A trajetória literária de Edyr Augusto é marcada por um estilo implacável e mordaz, focado em temas de violência urbana, corrupção e a vida de personagens marginalizados em Belém do Pará. Sua prosa é conhecida por frases curtas, um ritmo frenético e uma linguagem coloquial que captura a oralidade local. Suas obras são frequentemente categorizadas como 'thrillers regionalistas' ou 'literatura brutalista', destacando-se por sua capacidade de chocar e provocar reflexão sobre as urgências do presente. O autor explora o submundo da metrópole, compondo retratos incômodos do Brasil contemporâneo, onde crimes, policiais corruptos, e a luta por sobrevivência se entrelaçam em narrativas viscerais e envolventes.

“Considerado o romance que abriu uma nova perspectiva na literatura sobre a Amazônia, 'Os Éguas' é um thriller regionalista que mergulha no submundo de Belém do Pará, explorando a violência, o sexo, as drogas e a corrupção policial. O delegado Gil, um protagonista alcoólatra, investiga um caso que o leva a um retrato cru e sem condescendência da metrópole amazônica, desvendando suas camadas mais decadentes e corruptas.”
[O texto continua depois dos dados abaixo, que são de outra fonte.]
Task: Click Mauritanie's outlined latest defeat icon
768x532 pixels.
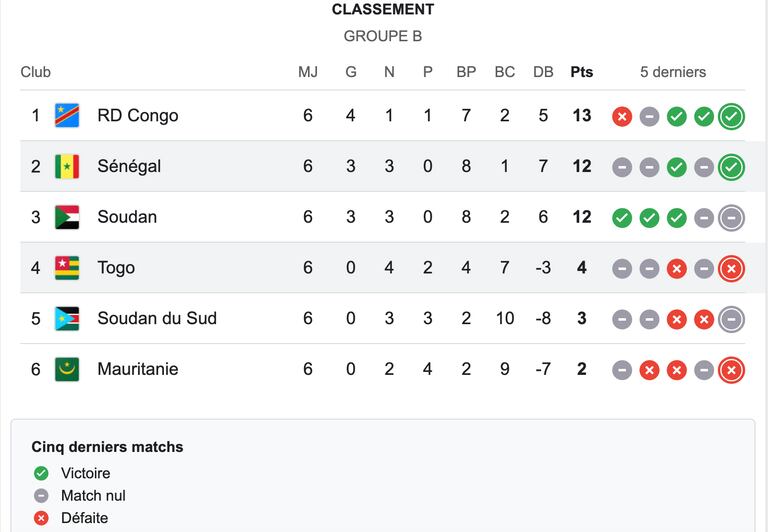Action: tap(731, 370)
“Um romance noir vertiginoso que se desenrola em torno do tráfico de mulheres. A trama central envolve o rapto de uma adolescente em Belém do Pará, que é vendida como escrava sexual em Caiena, na Guiana Francesa. Paralelamente, um imigrante angolano busca vingança no Marajó. As histórias desses personagens se entrelaçam em uma jornada alucinatória de violência, sexo, roubo, garimpo e assassinatos. 'Pssica' é uma palavra da gíria local que significa 'azar' ou 'maldição'.”